_Work instruction_
For the word "computer", count the lines of the data that include it and give only the total.

_Given entries_
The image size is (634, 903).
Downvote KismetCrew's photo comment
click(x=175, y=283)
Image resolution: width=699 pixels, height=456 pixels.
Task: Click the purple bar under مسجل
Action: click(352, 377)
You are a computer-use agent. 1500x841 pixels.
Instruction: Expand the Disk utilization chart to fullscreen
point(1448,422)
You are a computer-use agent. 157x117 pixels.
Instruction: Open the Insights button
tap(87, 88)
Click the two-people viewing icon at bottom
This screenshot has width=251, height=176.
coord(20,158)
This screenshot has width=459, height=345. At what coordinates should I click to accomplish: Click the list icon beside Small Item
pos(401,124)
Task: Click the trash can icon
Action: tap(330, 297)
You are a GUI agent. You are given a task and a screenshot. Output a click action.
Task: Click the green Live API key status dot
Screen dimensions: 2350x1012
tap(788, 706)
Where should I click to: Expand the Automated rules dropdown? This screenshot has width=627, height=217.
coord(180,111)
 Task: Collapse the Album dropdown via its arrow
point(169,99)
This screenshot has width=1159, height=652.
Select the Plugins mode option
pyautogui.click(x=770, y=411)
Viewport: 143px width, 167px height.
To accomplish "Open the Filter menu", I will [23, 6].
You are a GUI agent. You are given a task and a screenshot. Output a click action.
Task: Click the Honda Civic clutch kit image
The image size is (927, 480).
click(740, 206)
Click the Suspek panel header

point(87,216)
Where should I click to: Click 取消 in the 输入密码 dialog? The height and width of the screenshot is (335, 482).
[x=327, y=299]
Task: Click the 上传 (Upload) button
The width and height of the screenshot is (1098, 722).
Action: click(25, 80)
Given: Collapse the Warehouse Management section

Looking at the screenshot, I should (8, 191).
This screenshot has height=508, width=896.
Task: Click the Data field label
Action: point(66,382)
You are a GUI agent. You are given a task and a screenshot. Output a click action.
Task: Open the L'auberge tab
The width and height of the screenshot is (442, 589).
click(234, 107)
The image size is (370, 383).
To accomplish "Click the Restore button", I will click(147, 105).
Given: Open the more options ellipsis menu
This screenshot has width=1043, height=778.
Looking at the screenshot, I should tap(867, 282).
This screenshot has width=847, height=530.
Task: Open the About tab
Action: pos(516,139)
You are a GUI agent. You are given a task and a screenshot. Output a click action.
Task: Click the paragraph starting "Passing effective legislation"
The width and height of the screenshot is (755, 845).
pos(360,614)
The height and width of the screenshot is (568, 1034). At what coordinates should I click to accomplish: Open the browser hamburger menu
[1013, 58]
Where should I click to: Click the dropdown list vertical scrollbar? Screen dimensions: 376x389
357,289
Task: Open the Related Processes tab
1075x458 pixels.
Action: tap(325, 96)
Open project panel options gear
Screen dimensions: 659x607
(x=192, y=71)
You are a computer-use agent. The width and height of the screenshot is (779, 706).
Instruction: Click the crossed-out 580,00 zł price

_Exercise solution_
3